STATED TASK:
Convert the lines from the one containing "Click the share" through the end of the records into a Markdown table with the columns "No." and "Line", omitting blank lines.

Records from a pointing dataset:
# # # # #
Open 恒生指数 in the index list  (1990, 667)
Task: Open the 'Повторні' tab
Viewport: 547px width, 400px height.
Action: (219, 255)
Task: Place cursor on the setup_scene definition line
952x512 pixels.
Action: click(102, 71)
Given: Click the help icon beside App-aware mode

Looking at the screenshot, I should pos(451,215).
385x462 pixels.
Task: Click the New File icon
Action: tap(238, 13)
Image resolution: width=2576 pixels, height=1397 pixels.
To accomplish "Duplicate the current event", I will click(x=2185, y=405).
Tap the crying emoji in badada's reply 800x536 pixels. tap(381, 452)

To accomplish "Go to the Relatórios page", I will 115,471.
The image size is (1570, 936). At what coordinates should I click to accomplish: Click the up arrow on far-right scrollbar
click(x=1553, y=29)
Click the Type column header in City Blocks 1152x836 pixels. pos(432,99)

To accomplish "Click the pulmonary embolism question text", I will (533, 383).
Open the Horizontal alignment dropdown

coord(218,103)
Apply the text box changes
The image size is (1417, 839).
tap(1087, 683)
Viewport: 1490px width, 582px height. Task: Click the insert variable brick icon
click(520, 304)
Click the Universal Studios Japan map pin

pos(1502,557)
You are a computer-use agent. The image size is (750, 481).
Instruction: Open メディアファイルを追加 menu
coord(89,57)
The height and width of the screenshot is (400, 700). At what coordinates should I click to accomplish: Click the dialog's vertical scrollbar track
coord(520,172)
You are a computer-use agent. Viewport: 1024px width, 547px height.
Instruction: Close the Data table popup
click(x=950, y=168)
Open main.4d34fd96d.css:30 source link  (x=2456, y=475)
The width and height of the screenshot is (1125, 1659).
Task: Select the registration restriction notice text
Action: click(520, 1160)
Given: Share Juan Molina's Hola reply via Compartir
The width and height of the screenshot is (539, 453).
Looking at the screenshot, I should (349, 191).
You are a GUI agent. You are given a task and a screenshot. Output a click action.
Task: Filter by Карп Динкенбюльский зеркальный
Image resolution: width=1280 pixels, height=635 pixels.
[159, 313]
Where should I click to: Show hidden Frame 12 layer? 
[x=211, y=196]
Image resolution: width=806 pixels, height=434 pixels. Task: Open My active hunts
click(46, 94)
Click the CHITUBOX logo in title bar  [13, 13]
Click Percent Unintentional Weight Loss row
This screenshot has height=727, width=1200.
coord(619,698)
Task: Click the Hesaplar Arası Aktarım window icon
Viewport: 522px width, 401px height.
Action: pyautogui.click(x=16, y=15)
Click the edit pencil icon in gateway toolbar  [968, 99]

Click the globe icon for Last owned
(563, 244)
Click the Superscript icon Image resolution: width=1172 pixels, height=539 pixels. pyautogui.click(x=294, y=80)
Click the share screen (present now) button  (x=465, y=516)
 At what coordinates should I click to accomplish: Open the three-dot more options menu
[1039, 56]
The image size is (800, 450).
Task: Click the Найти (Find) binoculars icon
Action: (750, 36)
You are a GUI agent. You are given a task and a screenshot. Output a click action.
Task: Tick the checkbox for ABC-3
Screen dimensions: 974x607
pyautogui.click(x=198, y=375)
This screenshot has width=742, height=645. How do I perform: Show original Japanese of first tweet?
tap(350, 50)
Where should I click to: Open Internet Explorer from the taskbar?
# # # # #
RESPONSE BELOW:
| No. | Line |
|---|---|
| 1 | Click the share screen (present now) button  (x=465, y=516) |
| 2 |  At what coordinates should I click to accomplish: Open the three-dot more options menu |
| 3 | [1039, 56] |
| 4 | The image size is (800, 450). |
| 5 | Task: Click the Найти (Find) binoculars icon |
| 6 | Action: (750, 36) |
| 7 | You are a GUI agent. You are given a task and a screenshot. Output a click action. |
| 8 | Task: Tick the checkbox for ABC-3 |
| 9 | Screen dimensions: 974x607 |
| 10 | pyautogui.click(x=198, y=375) |
| 11 | This screenshot has width=742, height=645. How do I perform: Show original Japanese of first tweet? |
| 12 | tap(350, 50) |
| 13 | Where should I click to: Open Internet Explorer from the taskbar? |